Historically, the financing and delivery of physical and behavioral health, and other supportive services, have been fragmented (New Freedom Commission 2003). Within Medicaid programs, physical and behavioral health services have often been provided through different financing arrangements, with inadequate coordination across managed care plans or providers. In many states and communities, housing supports and other human services are delivered through various agencies that do not coordinate with each other or with state Medicaid programs. Some states and communities, however, are taking steps to improve the coordination of care. The financing strategies to support these efforts range from enhanced primary care case management programs to the integration of physical health, behavioral health, and supportive service benefits within Medicaid managed care contracts.

Ongoing health care delivery system and payment reforms and demonstrations are providing states with opportunities to experiment with different models of care coordination. These include new and enhanced Medicaid options for home and community-based services, the development of health homes and Accountable Care Organizations, and dual-eligible demonstrations. These policy developments are taking place amid Medicaid eligibility expansions that are likely to increase the number of beneficiaries with mental health and SUDs in need of services. Within this rapidly changing system, policymakers and other stakeholder need information on the strategies that states are using to improve the coordination of care for Medicaid beneficiaries with behavioral health conditions. A better understanding of these strategies can help inform the efforts of other states and communities and also provide a foundation for more rigorous evaluations in the future. To be most beneficial, such research must take into account the perspectives of state officials, managed care representatives, providers, and consumers.

B. Purpose of This Report

In 2013, the Office of the Assistant Secretary for Planning and Evaluation (ASPE) within the U.S. Department of Health and Human Services (HHS) contracted with Mathematica Policy Research to conduct case studies of the financing arrangements and delivery models that states are using to improve the coordination of care for Medicaid beneficiaries with mental health and SUDs in four states: Illinois, Louisiana, Massachusetts, and Tennessee. These case studies build on earlier research conducted by Mathematica (Andrews et al. 2014). This report profiles and describes the key elements of the strategy used in each state, including the financing mechanisms, state-level and local-level partnerships, use of data and information systems, and efforts to improve coordination with housing. Moreover, the case studies sought to describe the "on-the-ground" operation of the care coordination models from the perspectives of providers, consumers, and other stakeholders. Although these case studies do not evaluate the effectiveness or outcomes of the strategies used in these states, policymakers, managed care organizations (MCOs), providers, and other stakeholders may wish to consider the components of these strategies in their own efforts to improve care coordination.

Through document review, key informant interviews, and site visits, the case studies gathered information to answer five overarching questions:

  1. To what extent does the strategy being implemented in each state involve changes in the financing, delivery, and scope of services available to adult Medicaid beneficiaries?

  2. In what ways do these strategies seek to improve care coordination by fostering new partnerships and developing new care coordination mechanisms?

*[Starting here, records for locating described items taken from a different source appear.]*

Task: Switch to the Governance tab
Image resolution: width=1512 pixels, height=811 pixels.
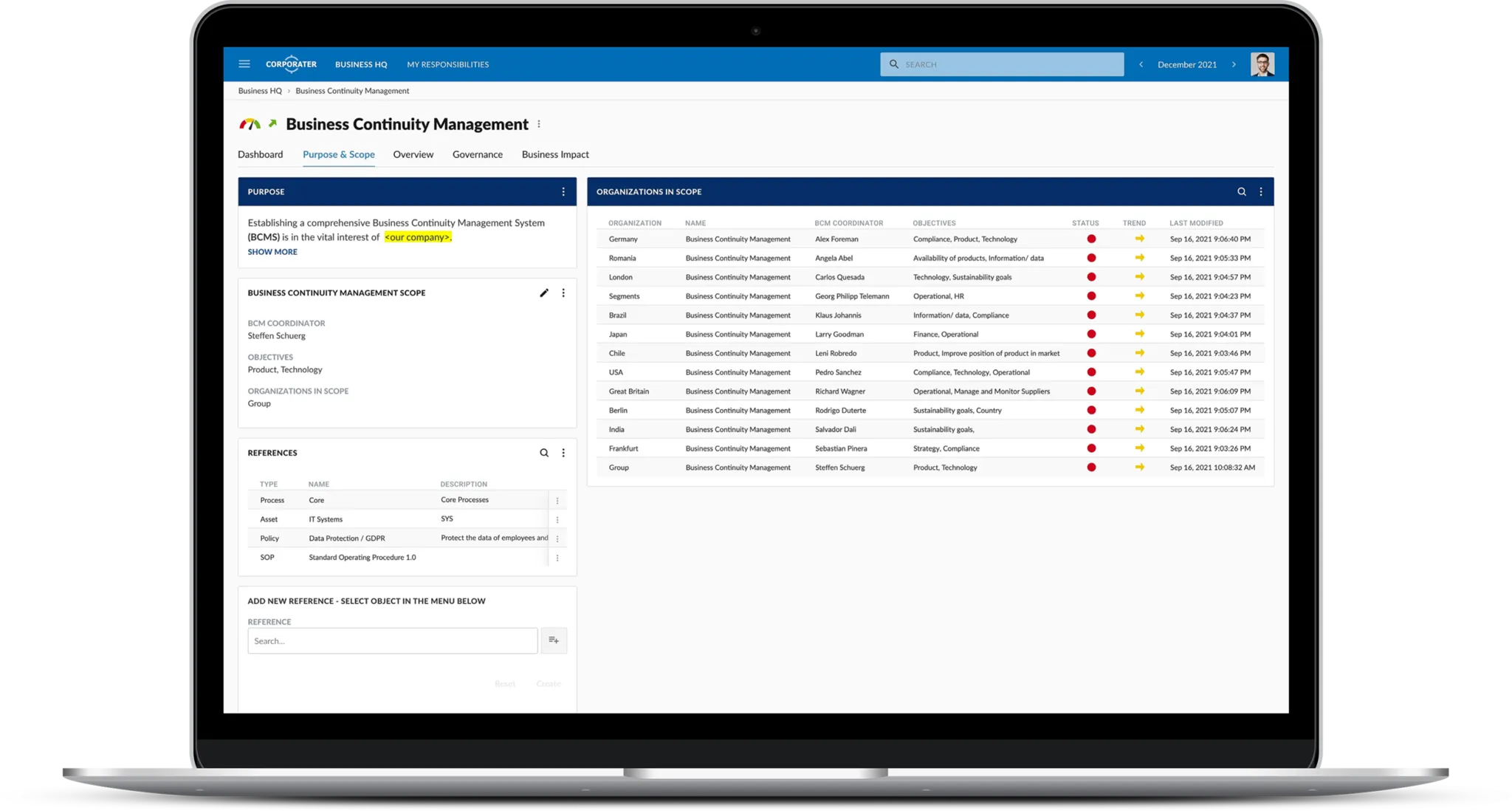Action: click(477, 154)
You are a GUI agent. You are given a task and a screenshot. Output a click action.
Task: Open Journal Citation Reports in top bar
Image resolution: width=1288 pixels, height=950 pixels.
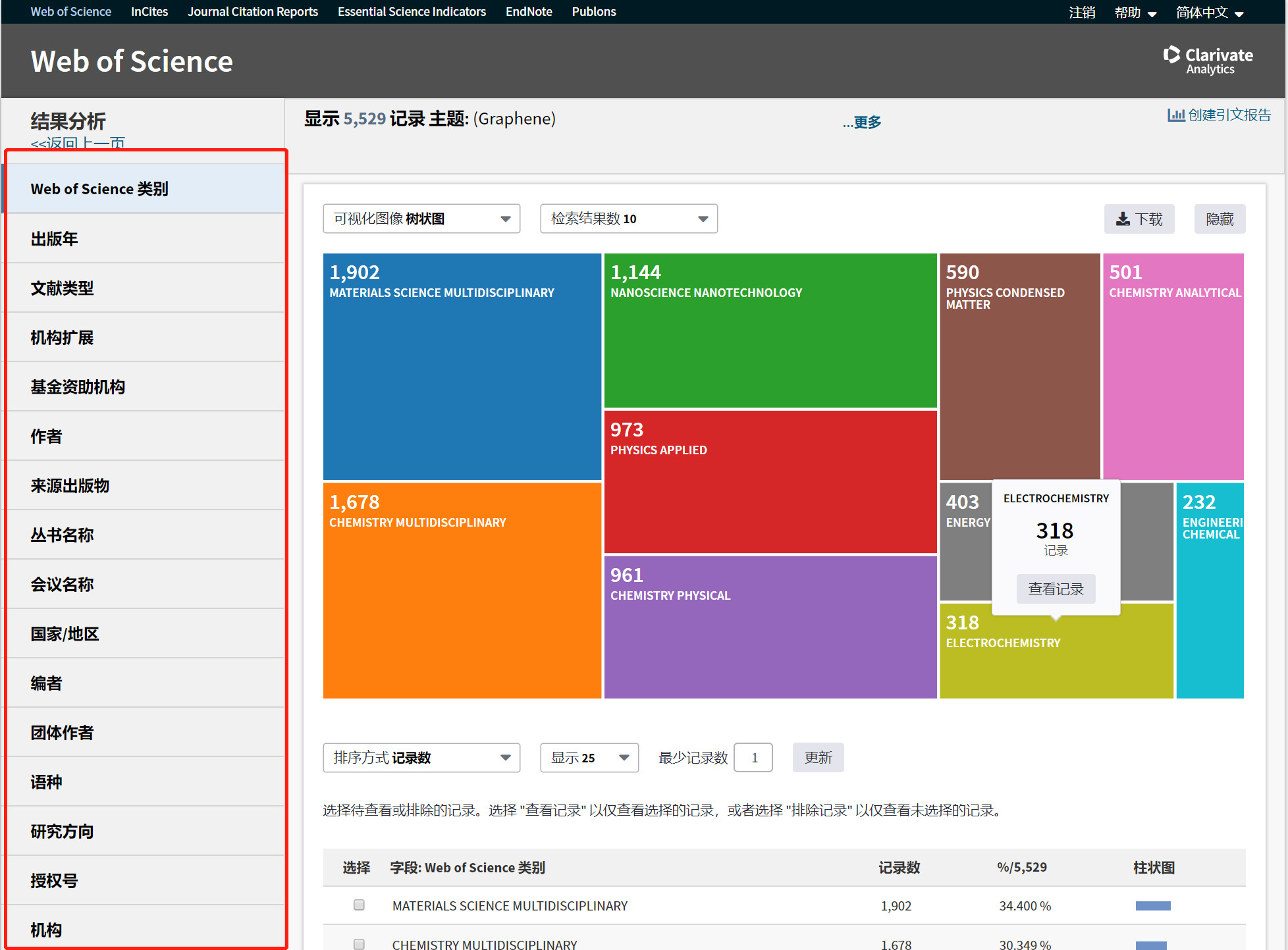click(x=252, y=12)
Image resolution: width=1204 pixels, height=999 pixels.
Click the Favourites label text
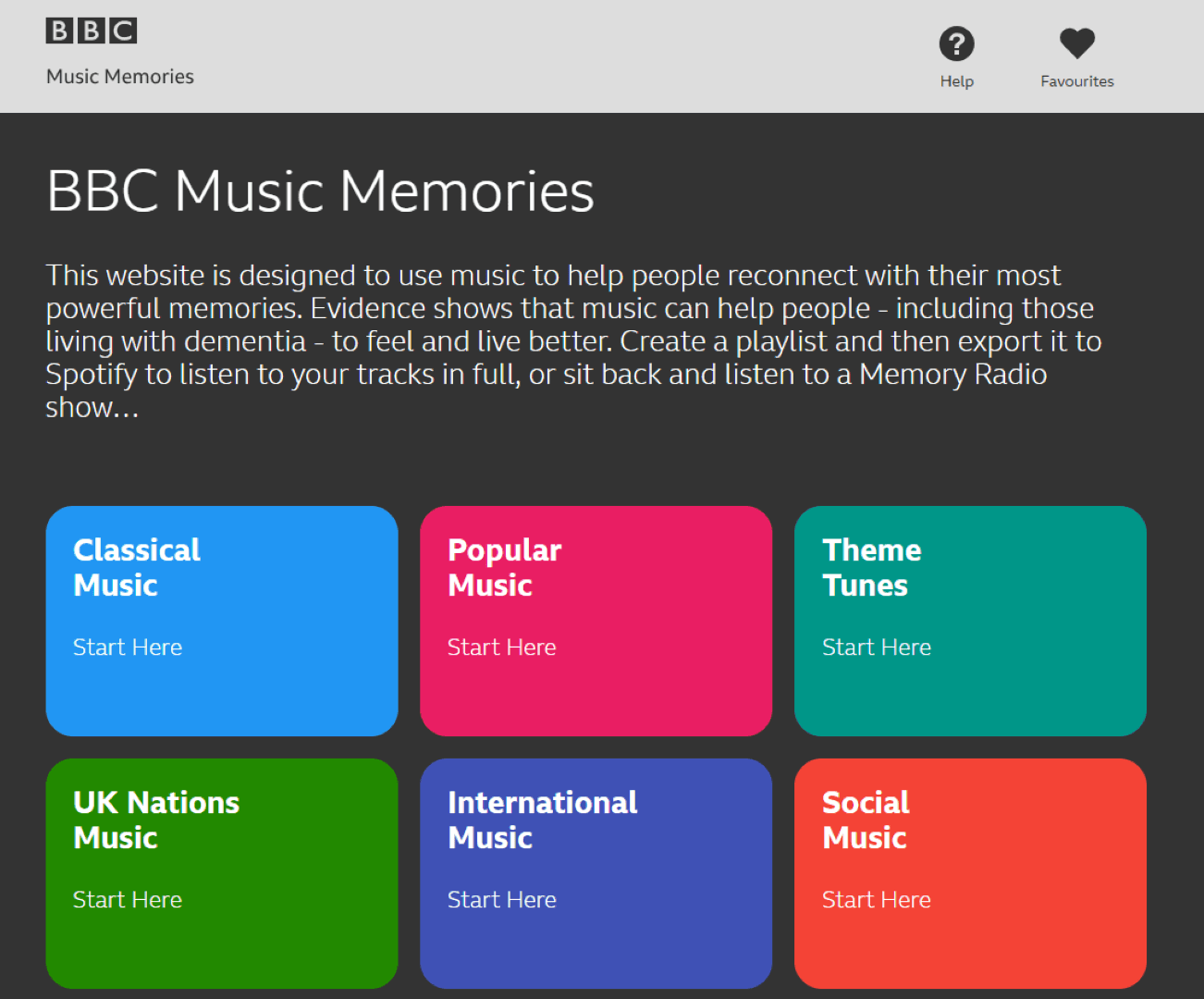tap(1076, 81)
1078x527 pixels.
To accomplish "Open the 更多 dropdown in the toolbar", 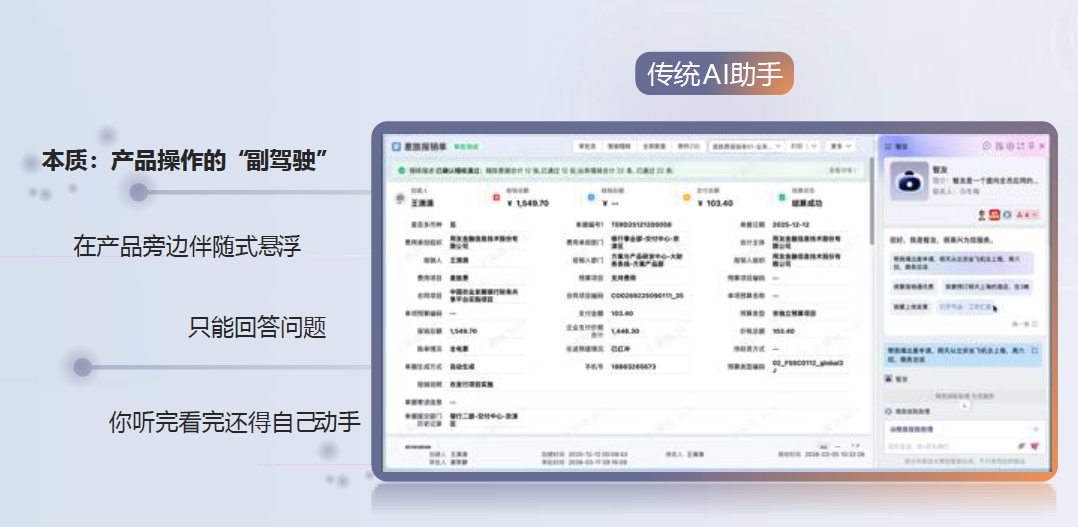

  3. How do various stakeholders perceive these strategies as influencing the accessibility and quality of care, and health care utilization and costs?

  4. How do these strategies provide or coordinate with housing and other social services?

  5. What data are available in each state to potentially facilitate the monitoring of these efforts and future evaluations?

C. Roadmap to This Report

These case studies yielded a wealth of detailed information about the mechanisms being used to finance and deliver care in each state. This report attempts to concisely summarize the key findings. After briefly describing the data collection methods in the next chapter, Chapter III provides a short description of each state program (Appendices A-D provide detailed profiles of each program). Chapter IV synthesizes key findings across states in response to each research question. Chapter V concludes with a discussion of themes and similarities, and differences across states.